> **PROBLEM TO SOLVE**
The expected output is each line from the one containing "You are a computer-use agent." to the last line of the data below, set down exactly, minus the pictures.

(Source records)
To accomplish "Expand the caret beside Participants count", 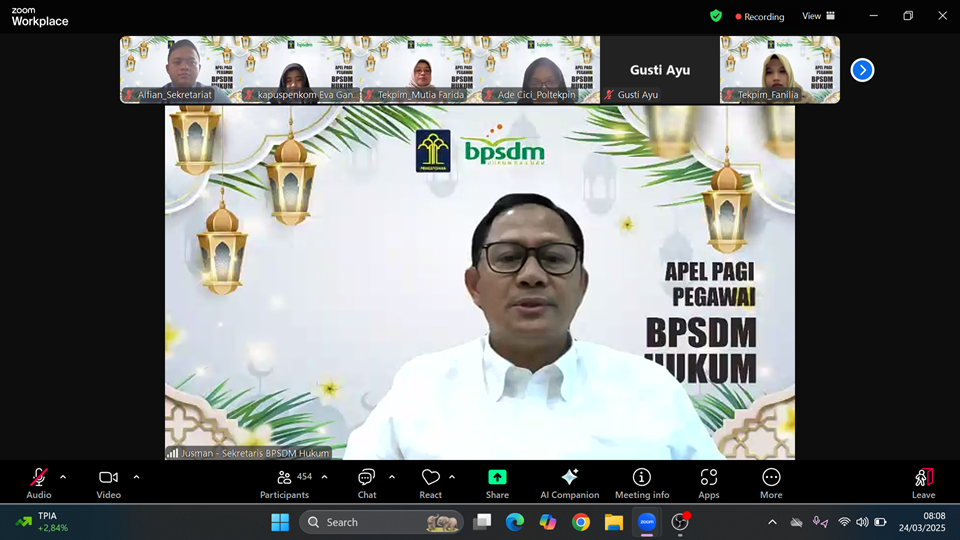I will (x=324, y=477).
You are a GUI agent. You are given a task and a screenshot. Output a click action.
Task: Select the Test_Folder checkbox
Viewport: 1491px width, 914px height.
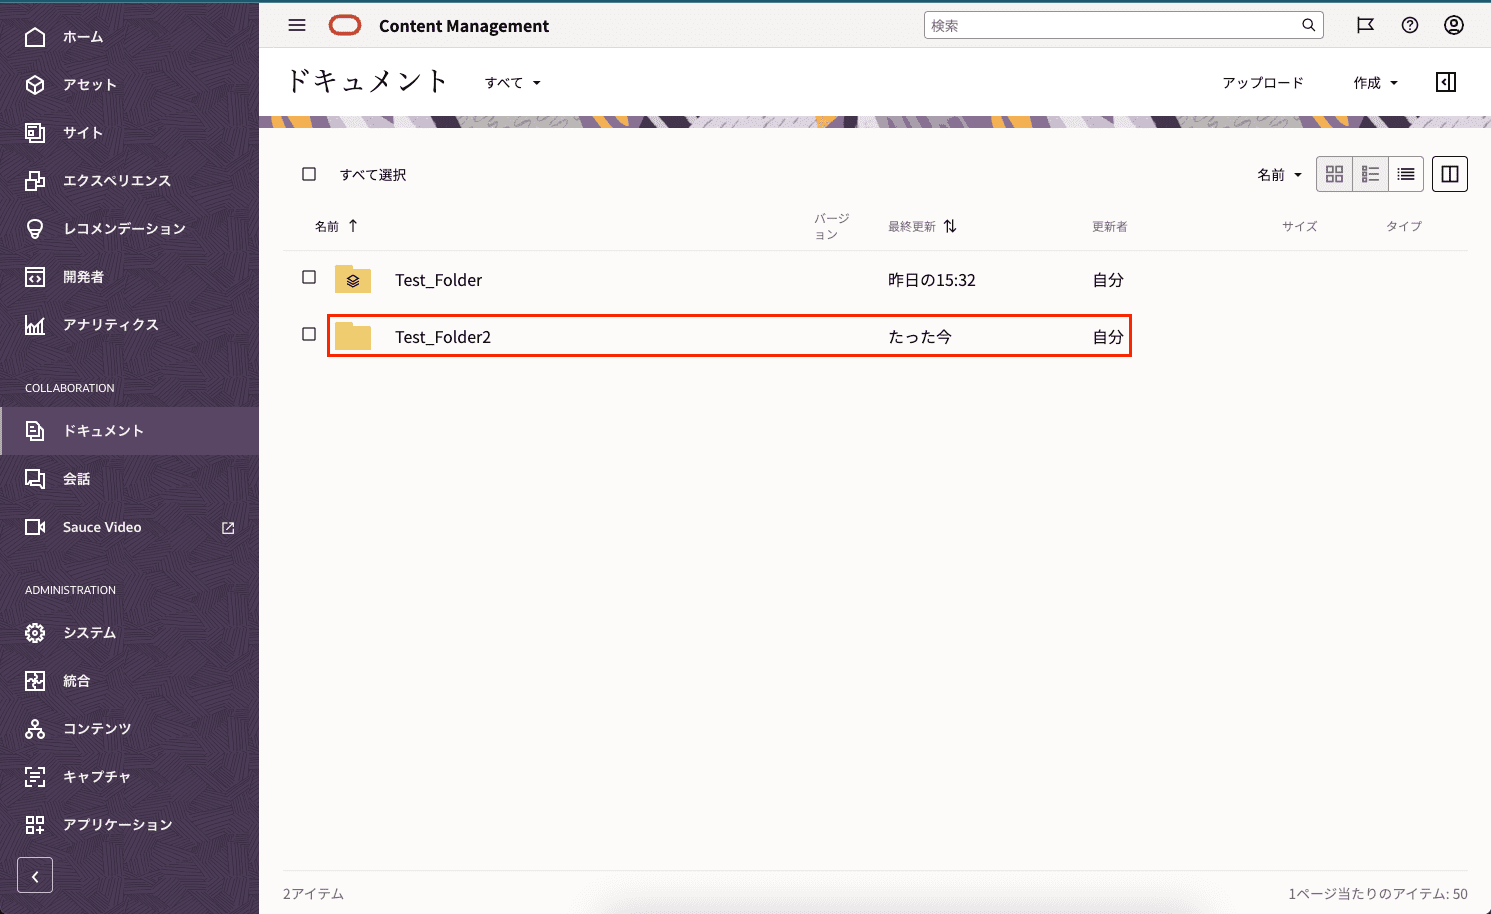[309, 277]
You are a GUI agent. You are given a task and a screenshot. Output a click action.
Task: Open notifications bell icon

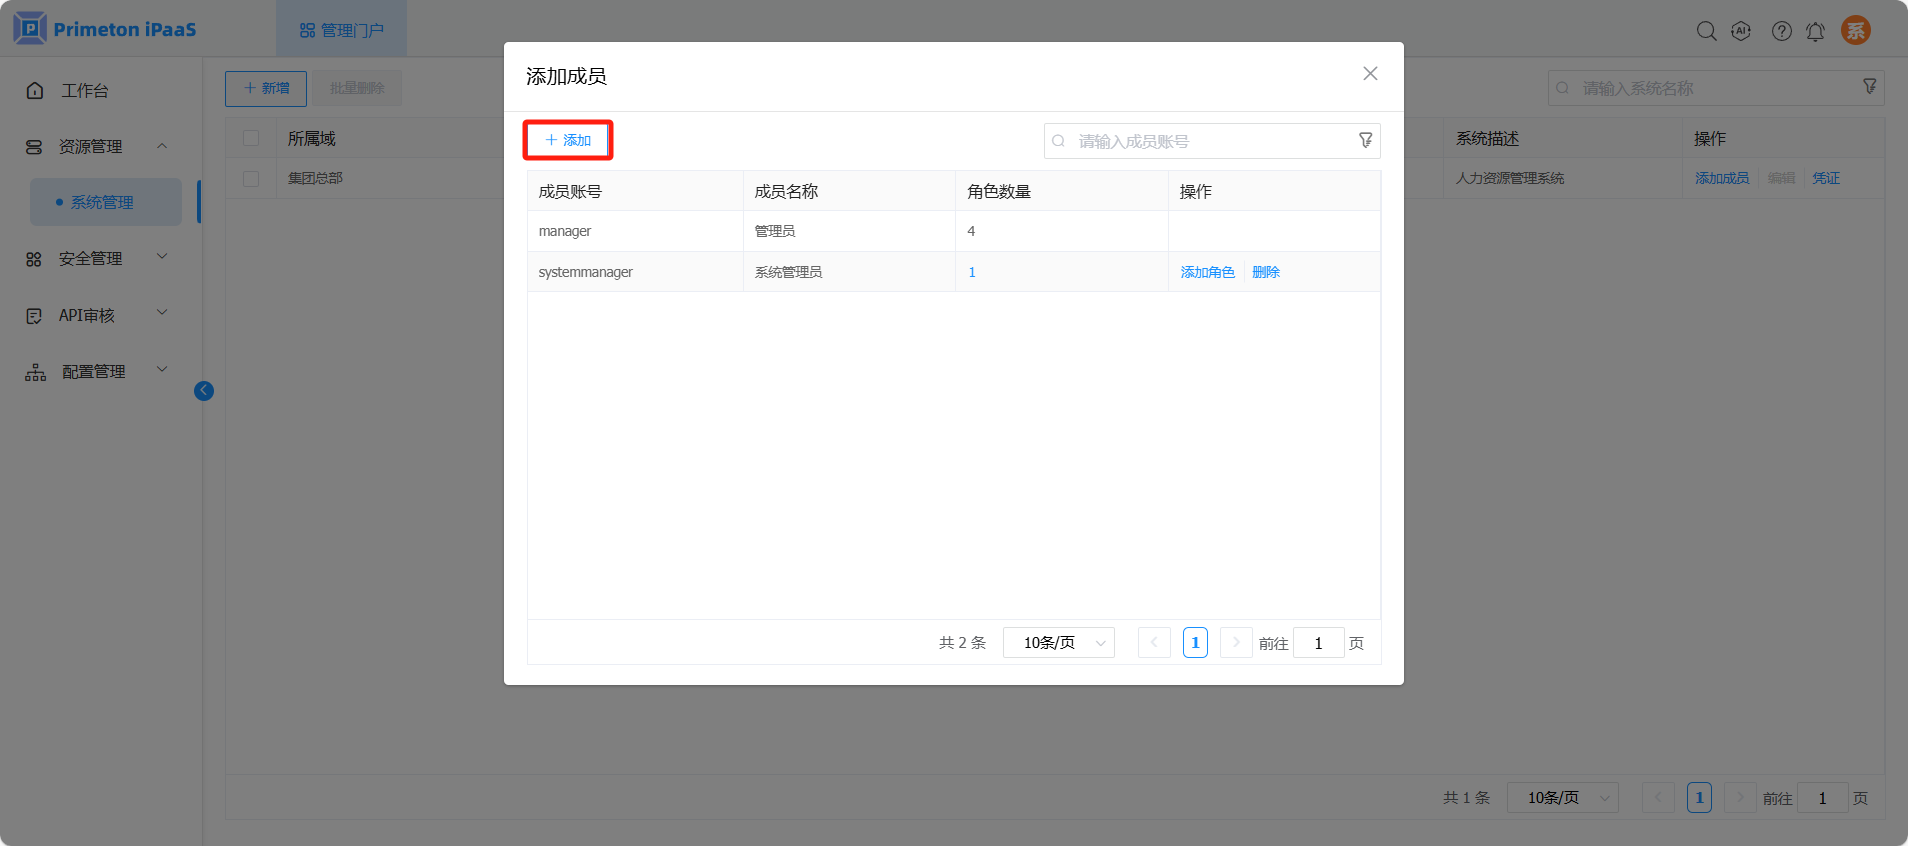coord(1815,31)
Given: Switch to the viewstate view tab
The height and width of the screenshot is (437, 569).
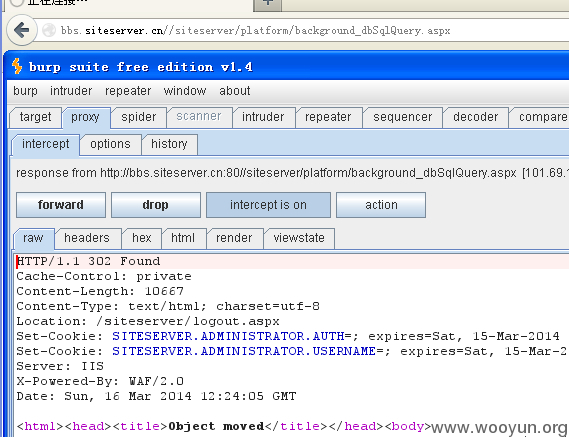Looking at the screenshot, I should [299, 238].
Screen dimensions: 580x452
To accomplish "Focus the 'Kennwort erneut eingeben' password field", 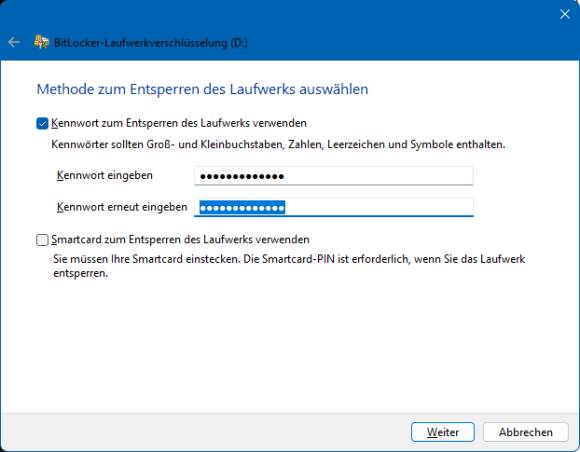I will (x=334, y=207).
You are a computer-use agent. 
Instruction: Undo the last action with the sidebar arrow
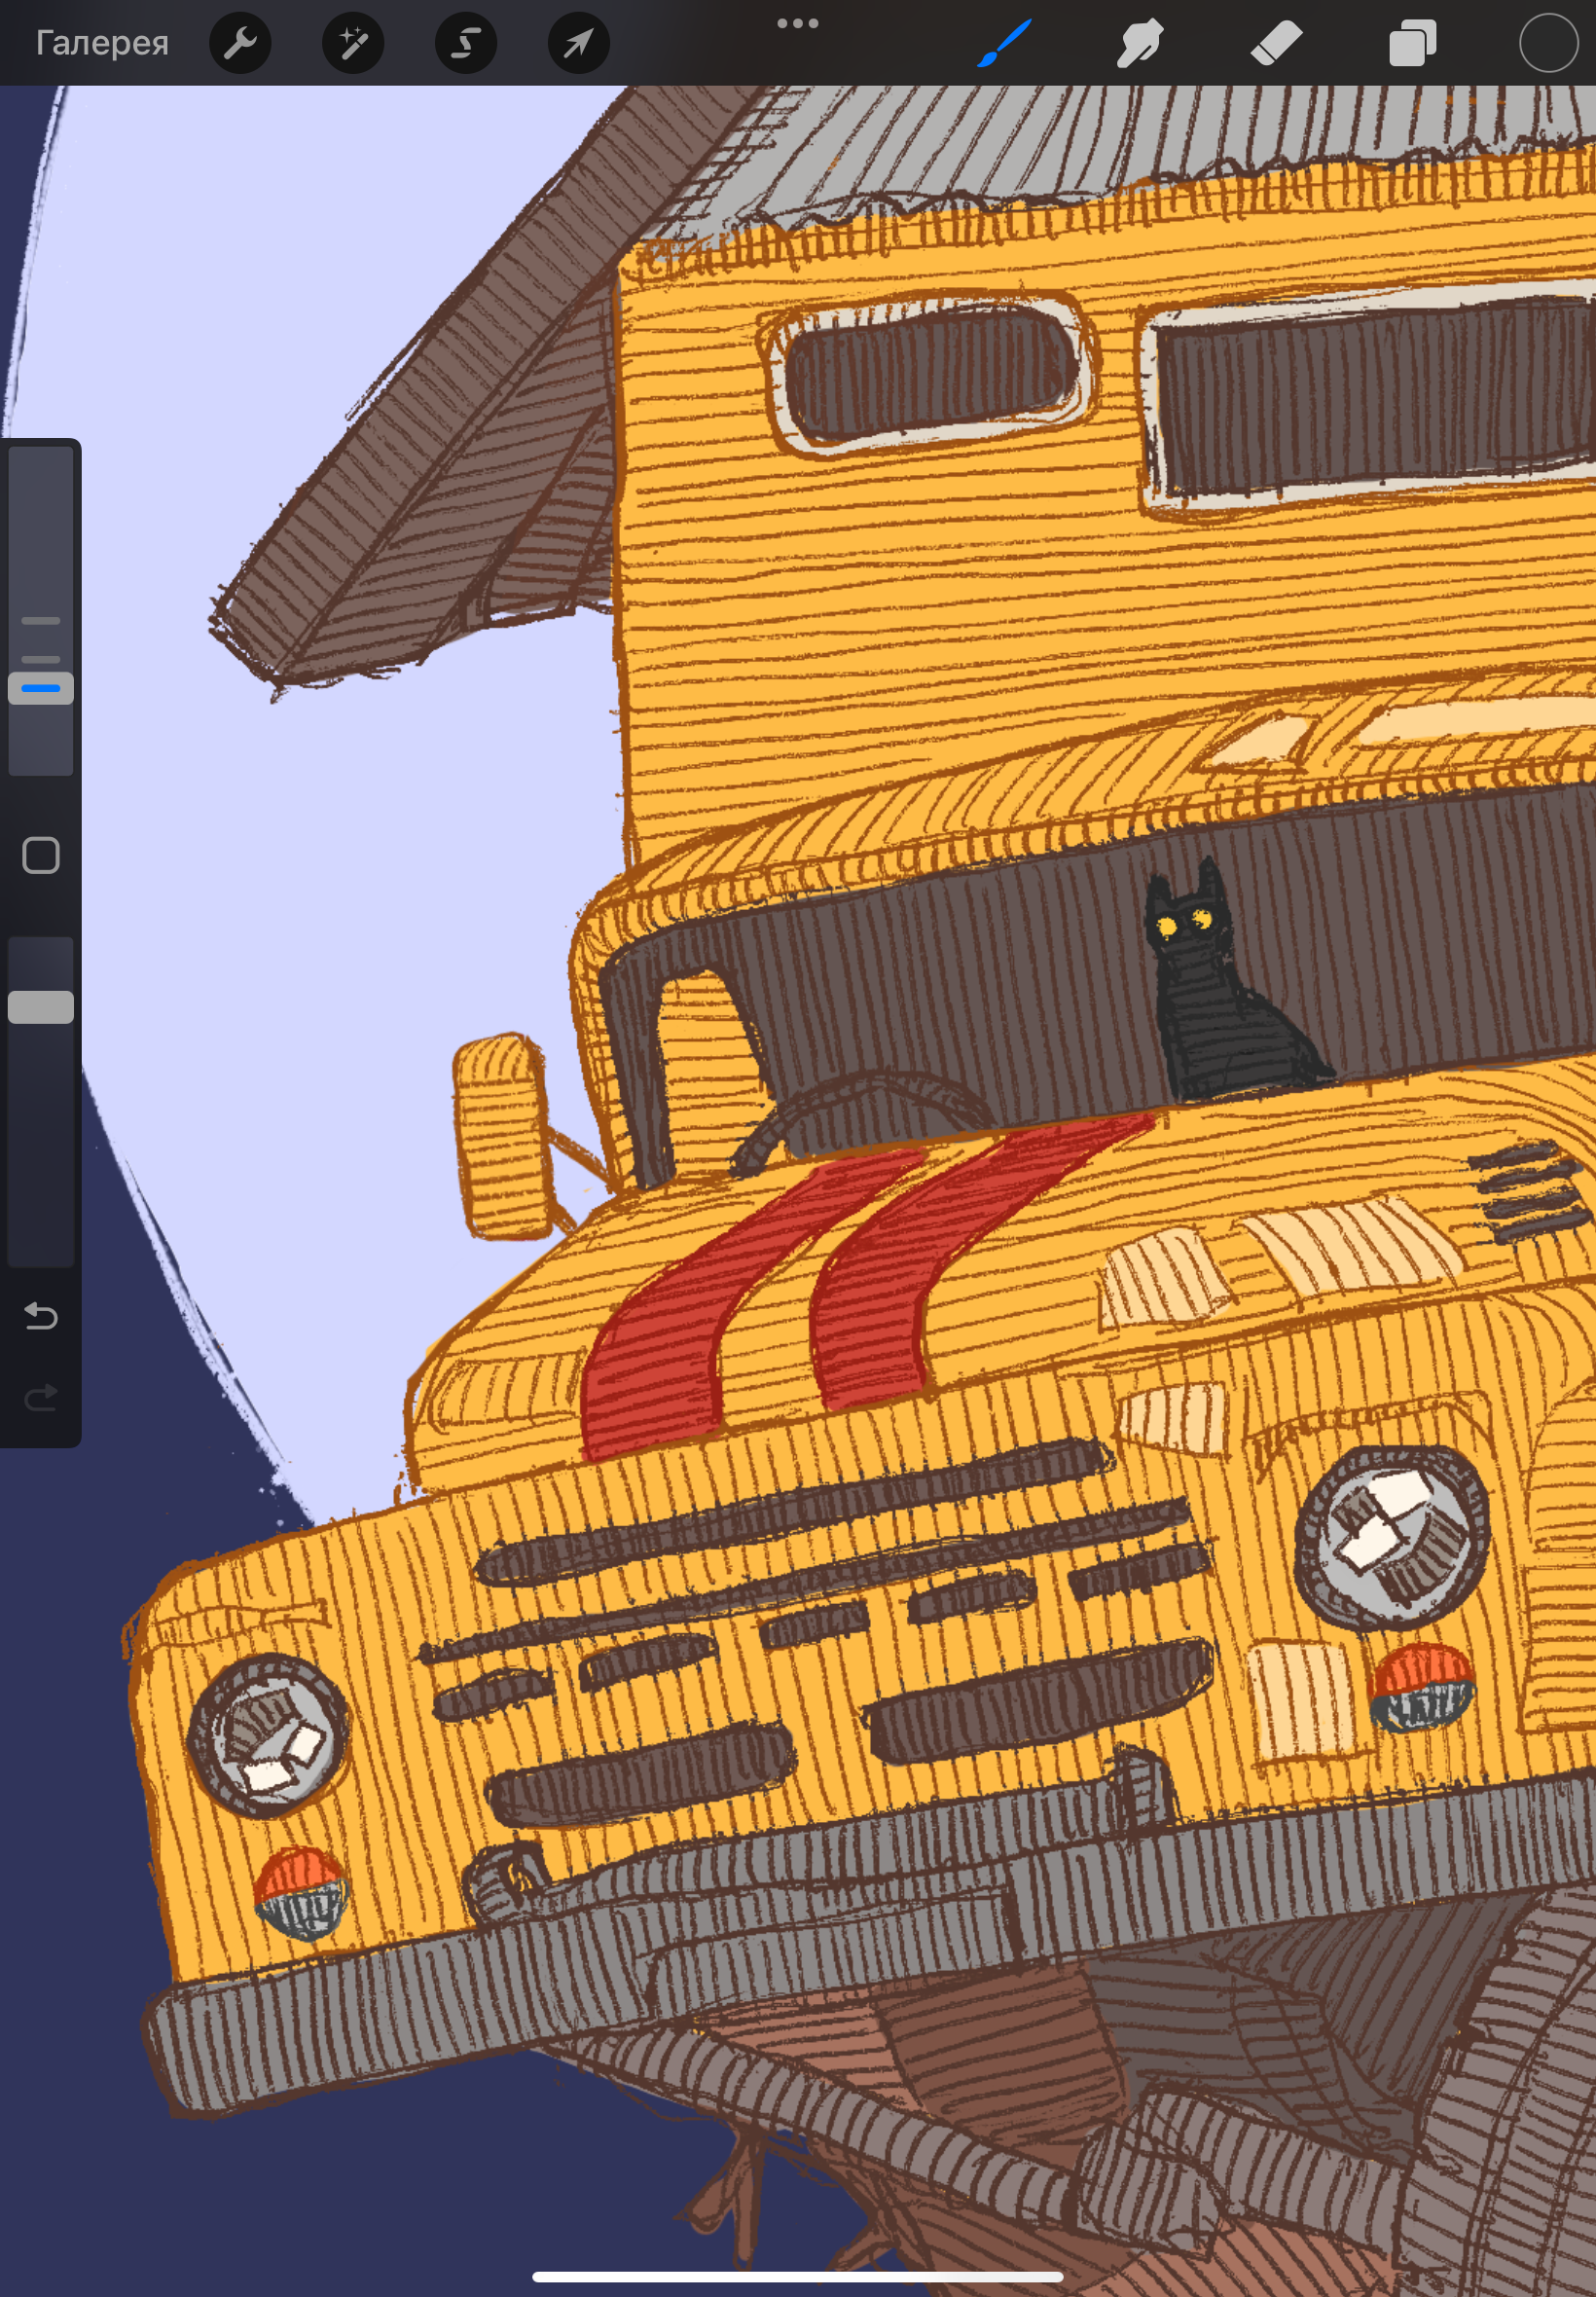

> **RESULT OF THIS EXERCISE**
You are a computer-use agent. 
Instruction: Undo the last action with the sidebar arrow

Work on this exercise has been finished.